We also extended our provision of healthcare to at-risk groups such as survivors of human trafficking. Our teams work in five of the government protection shelters for survivors of trafficking in Kuala Lumpur, Negeri Sembilan and Johor Bahru. We run mobile clinics, make referrals to government health services and donate medicines. Having identified a particular gap in mental healthcare, primarily due to the language barriers faced by survivors of trafficking of more than 10 different nationalities, in 2018 we started providing psychosocial and counselling services to survivors in their native languages. 

In collaboration with MERCY Malaysia, we conduct regular mobile clinics and carry out water and sanitation improvements in Belantik detention centre in Kedah, northwest of Penang. In December, we jointly organised a symposium on improving access to healthcare for refugees and asylum seekers in Malaysia. The symposium’s recommendations were presented to the government and a steering committee will be set up by the Ministry of Health to look into how they can be implemented. 

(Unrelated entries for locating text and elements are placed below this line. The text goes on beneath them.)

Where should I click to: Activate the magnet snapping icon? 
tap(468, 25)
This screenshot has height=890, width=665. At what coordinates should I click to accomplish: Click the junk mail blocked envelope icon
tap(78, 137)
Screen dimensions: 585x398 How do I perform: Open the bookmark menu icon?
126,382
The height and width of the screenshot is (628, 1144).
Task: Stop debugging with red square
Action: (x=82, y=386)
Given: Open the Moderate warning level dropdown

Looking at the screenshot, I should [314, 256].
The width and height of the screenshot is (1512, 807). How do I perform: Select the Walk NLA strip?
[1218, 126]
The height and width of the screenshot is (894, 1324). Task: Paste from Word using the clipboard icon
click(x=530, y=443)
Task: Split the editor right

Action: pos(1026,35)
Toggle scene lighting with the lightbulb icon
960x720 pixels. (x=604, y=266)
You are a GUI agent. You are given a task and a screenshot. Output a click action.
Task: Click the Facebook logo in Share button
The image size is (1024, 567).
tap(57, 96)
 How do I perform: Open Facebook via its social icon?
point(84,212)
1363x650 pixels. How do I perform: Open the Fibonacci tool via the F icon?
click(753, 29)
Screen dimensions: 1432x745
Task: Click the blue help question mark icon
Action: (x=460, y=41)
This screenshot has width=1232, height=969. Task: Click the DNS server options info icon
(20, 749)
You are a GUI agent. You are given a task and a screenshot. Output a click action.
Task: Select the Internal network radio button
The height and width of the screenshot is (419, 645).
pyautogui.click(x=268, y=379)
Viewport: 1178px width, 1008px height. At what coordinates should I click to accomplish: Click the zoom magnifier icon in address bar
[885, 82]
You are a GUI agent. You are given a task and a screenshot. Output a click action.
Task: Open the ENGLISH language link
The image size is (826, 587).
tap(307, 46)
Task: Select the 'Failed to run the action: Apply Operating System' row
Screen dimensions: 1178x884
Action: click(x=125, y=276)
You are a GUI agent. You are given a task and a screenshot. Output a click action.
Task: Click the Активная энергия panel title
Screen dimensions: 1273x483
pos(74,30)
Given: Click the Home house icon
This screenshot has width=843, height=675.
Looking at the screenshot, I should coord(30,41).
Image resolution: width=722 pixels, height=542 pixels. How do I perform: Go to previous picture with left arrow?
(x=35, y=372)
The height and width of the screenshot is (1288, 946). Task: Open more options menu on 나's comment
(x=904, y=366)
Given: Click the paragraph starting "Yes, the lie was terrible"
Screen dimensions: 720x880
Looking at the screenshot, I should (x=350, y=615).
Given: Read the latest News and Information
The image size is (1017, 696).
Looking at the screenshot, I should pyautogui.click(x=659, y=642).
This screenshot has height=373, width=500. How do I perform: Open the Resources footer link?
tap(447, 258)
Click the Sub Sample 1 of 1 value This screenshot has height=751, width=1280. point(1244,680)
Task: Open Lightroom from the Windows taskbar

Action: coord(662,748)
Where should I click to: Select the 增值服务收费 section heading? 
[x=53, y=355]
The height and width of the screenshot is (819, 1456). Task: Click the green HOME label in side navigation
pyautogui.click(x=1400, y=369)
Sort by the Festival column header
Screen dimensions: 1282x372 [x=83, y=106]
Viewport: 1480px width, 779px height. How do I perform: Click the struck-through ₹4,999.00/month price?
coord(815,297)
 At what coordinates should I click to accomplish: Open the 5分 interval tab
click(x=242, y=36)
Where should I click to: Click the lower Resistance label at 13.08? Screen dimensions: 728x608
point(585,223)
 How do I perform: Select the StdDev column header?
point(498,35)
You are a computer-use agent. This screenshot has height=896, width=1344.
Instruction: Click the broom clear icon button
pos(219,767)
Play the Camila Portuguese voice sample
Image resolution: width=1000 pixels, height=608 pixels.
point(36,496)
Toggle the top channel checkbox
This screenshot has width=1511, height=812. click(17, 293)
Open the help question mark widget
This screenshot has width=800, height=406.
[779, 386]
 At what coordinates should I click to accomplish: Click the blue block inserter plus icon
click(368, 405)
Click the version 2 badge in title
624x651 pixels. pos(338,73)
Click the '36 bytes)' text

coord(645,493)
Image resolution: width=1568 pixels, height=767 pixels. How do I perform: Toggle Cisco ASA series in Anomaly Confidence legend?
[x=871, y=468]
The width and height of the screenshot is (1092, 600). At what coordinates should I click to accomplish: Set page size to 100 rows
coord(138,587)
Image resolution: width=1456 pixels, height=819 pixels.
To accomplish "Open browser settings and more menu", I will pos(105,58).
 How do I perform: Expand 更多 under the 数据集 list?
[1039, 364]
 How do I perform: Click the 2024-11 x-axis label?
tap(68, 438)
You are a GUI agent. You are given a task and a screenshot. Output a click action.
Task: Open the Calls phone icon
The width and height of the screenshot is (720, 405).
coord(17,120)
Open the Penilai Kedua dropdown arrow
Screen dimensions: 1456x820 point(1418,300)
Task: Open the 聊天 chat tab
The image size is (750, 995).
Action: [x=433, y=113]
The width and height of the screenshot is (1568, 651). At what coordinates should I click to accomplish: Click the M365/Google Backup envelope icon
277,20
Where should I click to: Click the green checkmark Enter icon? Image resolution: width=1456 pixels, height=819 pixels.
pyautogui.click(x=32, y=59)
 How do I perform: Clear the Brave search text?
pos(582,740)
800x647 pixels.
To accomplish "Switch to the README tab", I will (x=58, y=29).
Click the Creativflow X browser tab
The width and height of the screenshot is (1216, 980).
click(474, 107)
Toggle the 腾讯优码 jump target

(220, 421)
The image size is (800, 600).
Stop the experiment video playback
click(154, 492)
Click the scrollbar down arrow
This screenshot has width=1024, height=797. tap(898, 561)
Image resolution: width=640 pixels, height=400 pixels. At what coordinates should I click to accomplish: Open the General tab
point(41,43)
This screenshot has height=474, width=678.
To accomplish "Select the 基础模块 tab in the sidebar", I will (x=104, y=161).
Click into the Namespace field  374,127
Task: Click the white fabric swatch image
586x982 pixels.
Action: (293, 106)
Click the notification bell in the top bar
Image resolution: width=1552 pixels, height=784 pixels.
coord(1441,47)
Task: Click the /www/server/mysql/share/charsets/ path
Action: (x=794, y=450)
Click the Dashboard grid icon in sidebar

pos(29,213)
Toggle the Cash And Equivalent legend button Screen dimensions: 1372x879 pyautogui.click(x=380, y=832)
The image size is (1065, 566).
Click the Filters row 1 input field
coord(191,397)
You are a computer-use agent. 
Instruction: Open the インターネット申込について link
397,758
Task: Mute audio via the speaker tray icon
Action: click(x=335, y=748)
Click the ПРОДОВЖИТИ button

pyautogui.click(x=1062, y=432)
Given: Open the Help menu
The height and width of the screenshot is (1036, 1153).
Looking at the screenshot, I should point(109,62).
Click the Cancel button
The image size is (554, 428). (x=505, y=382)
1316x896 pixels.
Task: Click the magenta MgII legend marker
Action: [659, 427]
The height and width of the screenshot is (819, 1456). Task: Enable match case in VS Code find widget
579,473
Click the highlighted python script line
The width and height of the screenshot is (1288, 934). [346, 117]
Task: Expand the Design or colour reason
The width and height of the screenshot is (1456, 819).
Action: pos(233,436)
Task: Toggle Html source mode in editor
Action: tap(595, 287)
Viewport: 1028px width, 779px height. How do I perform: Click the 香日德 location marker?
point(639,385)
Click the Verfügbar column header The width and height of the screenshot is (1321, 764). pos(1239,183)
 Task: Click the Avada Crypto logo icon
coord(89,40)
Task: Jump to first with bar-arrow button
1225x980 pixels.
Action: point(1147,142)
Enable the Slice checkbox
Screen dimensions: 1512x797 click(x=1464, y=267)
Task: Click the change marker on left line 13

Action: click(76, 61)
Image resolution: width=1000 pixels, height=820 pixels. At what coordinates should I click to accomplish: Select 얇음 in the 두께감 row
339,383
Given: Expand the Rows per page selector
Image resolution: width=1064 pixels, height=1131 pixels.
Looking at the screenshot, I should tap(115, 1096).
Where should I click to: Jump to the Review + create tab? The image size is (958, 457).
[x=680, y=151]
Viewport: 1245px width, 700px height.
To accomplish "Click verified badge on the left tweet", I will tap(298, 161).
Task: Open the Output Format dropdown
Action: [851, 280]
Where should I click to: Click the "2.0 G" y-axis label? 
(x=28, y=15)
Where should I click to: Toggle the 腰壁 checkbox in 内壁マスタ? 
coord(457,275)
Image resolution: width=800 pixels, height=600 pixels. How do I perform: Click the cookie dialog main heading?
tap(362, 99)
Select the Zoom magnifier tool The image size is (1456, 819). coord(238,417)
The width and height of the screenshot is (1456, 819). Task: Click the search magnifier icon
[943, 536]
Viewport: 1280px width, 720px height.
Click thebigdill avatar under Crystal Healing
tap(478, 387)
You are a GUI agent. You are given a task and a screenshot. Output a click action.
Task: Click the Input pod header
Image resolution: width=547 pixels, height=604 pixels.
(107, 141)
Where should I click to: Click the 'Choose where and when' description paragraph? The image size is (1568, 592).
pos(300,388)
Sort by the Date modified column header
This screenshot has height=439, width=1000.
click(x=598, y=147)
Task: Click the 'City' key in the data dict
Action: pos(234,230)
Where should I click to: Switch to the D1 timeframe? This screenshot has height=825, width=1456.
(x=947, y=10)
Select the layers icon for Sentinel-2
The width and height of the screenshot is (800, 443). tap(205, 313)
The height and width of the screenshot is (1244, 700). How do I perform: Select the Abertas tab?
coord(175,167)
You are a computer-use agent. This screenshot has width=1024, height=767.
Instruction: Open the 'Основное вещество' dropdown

We also continued to address the lack of protection caused by barriers to asylum claims. The UN refugee agency, UNHCR, continues to restrict asylum seekers from Myanmar, including Rohingya, from making direct claims. This applies to approximately 87 per cent of asylum seekers in Malaysia, and prevents them from receiving the documentation they need to reduce the risk of arrest and allow limited access to essential services. For many stateless Rohingya, UNHCR-issued papers will be the only identity documents they possess. A limited number of NGOs can refer asylum claims to the refugee agency based on a set of additional vulnerability criteria; in 2018 we made 612 such referrals.